Image of the original Singing Volcano, Mario Del Monaco, master of squillo doncha know.
I can't believe it's been three days already. Gotta get this filed before the Blogger outage.
I've been editing hundreds of pages, however, and the nights have gone late. Now, I'm into another compositional phase, commencing as soon as I'm done here.
1) I apologize for the WSJ's subscription status on this article, but just a reminder to eat some darned guacamole, you joyless fatophobes! Because so many good nutrients are fat-soluble, you need to digest some fat to absorb them. I, a lover of a bit of cheese and/or full-fat dressing with my veggies just because it's fantastic, feel quite edified:
..."What we're finding is that if you don't have some fat in the meal, all these wonderful" compounds are missed, says Steven Clinton, program leader for molecular carcinogenesis and chemoprevention and the Ohio State University Comprehensive Cancer Center in Columbus. "If the nutrients don't get into your system, then what good are they?"
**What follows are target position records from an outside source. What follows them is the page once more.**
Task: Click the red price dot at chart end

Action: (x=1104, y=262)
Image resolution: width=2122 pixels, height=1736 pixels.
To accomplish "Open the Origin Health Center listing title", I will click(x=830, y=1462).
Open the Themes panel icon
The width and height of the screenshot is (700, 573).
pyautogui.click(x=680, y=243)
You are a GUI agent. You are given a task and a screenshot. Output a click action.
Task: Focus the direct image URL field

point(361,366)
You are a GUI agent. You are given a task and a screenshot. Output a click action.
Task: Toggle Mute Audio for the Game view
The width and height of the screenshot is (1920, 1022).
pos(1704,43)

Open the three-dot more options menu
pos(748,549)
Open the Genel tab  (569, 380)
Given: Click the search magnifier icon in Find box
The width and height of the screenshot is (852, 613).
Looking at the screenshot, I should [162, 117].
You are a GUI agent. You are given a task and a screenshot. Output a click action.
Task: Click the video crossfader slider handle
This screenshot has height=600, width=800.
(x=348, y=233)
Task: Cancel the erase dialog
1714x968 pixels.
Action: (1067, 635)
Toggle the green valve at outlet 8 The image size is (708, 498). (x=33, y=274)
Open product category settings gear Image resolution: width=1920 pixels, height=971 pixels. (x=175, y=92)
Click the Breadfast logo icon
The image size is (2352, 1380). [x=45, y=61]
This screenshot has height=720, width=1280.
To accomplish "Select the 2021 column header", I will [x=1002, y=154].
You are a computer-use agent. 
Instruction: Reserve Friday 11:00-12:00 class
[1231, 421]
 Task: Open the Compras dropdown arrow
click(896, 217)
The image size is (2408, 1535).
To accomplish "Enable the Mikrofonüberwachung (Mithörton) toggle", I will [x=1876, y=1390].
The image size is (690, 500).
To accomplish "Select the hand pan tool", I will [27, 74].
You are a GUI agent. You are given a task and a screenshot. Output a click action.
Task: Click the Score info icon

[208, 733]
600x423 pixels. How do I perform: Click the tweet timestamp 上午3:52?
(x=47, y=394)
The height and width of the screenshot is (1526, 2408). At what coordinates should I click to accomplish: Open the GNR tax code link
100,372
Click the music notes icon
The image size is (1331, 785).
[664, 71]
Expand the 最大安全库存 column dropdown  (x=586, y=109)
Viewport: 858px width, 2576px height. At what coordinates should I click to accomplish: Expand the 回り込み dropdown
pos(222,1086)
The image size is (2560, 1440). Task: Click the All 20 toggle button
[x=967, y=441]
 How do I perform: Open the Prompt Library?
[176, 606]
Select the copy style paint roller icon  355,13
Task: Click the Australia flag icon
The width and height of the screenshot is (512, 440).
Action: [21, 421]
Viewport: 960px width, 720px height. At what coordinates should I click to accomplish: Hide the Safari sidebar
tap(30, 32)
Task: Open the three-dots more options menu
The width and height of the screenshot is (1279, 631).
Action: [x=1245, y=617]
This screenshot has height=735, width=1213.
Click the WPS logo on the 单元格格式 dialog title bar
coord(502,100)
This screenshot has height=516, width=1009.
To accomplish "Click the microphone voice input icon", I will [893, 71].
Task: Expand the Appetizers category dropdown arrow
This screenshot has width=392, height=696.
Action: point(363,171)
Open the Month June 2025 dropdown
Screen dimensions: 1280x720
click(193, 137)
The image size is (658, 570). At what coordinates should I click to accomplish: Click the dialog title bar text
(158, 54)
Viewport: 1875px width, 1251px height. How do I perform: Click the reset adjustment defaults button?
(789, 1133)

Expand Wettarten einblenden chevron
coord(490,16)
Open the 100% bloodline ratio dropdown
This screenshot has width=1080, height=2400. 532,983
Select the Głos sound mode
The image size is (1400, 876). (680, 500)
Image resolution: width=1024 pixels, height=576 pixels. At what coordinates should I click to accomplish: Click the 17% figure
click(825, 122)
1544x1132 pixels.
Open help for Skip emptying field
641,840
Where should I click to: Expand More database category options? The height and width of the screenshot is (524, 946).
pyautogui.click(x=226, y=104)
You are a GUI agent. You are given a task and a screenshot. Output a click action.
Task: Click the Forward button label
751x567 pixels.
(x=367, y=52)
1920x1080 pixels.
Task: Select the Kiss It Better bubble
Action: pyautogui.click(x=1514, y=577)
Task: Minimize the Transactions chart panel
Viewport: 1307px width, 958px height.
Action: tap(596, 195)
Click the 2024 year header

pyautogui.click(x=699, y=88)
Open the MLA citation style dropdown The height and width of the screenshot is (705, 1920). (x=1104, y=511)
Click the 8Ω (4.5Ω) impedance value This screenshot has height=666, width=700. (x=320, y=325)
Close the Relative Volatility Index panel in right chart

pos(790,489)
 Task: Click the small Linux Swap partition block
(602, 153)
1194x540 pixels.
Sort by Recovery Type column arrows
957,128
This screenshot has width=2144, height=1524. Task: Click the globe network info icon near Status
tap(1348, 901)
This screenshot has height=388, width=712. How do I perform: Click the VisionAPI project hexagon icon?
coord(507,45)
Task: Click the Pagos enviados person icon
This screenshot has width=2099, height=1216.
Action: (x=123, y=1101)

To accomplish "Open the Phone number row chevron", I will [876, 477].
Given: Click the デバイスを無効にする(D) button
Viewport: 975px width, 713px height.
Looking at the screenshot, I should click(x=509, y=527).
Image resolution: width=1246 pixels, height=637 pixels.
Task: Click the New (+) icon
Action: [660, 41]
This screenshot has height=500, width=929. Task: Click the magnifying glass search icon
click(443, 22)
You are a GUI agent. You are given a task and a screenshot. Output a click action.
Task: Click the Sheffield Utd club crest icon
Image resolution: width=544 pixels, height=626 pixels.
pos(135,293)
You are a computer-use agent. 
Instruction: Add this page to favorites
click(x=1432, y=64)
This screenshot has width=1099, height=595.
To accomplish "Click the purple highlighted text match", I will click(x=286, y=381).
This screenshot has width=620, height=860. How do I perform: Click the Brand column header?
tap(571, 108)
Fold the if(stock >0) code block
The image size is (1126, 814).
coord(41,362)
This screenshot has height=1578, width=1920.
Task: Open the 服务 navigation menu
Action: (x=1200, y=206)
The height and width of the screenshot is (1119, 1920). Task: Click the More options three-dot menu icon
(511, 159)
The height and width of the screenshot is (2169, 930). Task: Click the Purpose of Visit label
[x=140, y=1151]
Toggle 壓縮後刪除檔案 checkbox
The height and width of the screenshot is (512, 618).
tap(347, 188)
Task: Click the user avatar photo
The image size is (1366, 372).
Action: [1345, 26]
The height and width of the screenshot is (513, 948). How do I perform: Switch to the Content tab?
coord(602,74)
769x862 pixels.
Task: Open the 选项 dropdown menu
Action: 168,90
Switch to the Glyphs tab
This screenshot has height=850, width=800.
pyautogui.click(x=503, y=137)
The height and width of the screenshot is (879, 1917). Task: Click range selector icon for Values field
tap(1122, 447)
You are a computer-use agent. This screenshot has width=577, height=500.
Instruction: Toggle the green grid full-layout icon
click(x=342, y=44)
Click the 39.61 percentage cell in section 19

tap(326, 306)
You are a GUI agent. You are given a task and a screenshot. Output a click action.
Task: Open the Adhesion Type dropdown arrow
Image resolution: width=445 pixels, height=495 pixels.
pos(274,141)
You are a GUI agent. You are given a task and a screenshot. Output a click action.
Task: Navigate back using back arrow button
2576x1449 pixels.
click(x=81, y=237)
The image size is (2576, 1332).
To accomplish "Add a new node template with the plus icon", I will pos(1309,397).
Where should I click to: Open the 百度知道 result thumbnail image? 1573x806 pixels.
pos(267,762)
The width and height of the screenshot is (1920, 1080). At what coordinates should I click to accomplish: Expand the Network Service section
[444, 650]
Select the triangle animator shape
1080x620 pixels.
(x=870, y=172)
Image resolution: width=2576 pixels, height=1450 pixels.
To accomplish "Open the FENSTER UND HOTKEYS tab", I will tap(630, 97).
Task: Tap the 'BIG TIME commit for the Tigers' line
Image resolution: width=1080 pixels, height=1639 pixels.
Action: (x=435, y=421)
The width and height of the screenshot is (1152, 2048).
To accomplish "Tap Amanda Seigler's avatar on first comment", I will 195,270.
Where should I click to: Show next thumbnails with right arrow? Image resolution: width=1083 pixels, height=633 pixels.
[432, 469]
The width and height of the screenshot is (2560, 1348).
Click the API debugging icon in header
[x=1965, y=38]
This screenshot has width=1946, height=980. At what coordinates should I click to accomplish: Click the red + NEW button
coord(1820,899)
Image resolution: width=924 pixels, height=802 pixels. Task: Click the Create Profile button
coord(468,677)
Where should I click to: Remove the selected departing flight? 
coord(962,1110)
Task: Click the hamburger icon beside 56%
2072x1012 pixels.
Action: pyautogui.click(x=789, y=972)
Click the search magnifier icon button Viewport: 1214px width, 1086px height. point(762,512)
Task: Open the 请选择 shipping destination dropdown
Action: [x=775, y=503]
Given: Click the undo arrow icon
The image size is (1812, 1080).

Dr. Clinton's latest research looks at how adding avocado -- which is relatively high in unsaturated fat -- to salsa or a salad affects how well the body absorbs healthful compounds in the foods. In particular, the study looked at absorption of carotenoids, the red, yellow and orange pigments found in many fruits and vegetables that are believed to have cancer-fighting properties.
For the salsa study, 11 test subjects were first given a meal of fat-free salsa and some bread. Another day, the same meal was offered, but this time avocado was added to the salsa, boosting the fat content of the meal to about 37% of calories. In checking blood levels of the test subjects, researchers found that the men and women absorbed an average of 4.4 times as much lycopene and 2.6 times as much beta carotene when the avocado was added to the food.
Lycopene is the red carotenoid found in tomatoes and watermelon that is being studied as a potential fighter of prostate and other cancers. Beta carotene is the orange pigment in fruits and vegetables that is used in the body's manufacture of vitamin A. Studies suggest that diets high in fruits and vegetables containing beta carotene are linked to lower cancer rates.
With the salad test, the impact of adding avocado was even greater. The first salad included romaine lettuce, baby spinach, shredded carrots and a no-fat dressing, resulting in a fat content of about 2%. After avocado was added, the fat content jumped to 42%. When the salad was consumed with the avocado, the 11 test subjects absorbed seven times the lutein and nearly 18 times the beta carotene. Lutein is a carotenoid found in many green vegetables and is linked with improved eye and heart health...
So far there isn't enough research to advise people how much fat they should consume with vegetables to get the optimal absorption of carotenoids. The basic advice is to still count calories and don't overdo the fats, choosing heart-healthy unsaturated fats like avocado or olive oil rather than foods with a high saturated-fat content...
[My note: Oh, go on, a little bit of saturation never hurt anyone]
Nutritionists say diners should look at the overall fat content of the meal. A bowl of cereal with berries might be improved by using 2% milk or full-fat yogurt instead of skim milk. But if you're eating a meal, dietitians advise clients to choose one food item per meal with a significant amount of fat, and keep the other foods very low in fat.
Though I admit I excerpted liberally, you'll have to subscribe for information about other similar results from other studies and pithy kickers about strawberries in cream after hamburgers.
2) Free trade fashion for free! Via Tim Worstall.
3) In other heartwarming, cheesy news, dozens of workers at a Sargento Cheese factory in Wisconsin are splitting a $208 million Powerball jackpot.
4) Via The Corner, scientists are turning the eruptions of volcanoes into music, so we can learn how to anticipate the big choruses.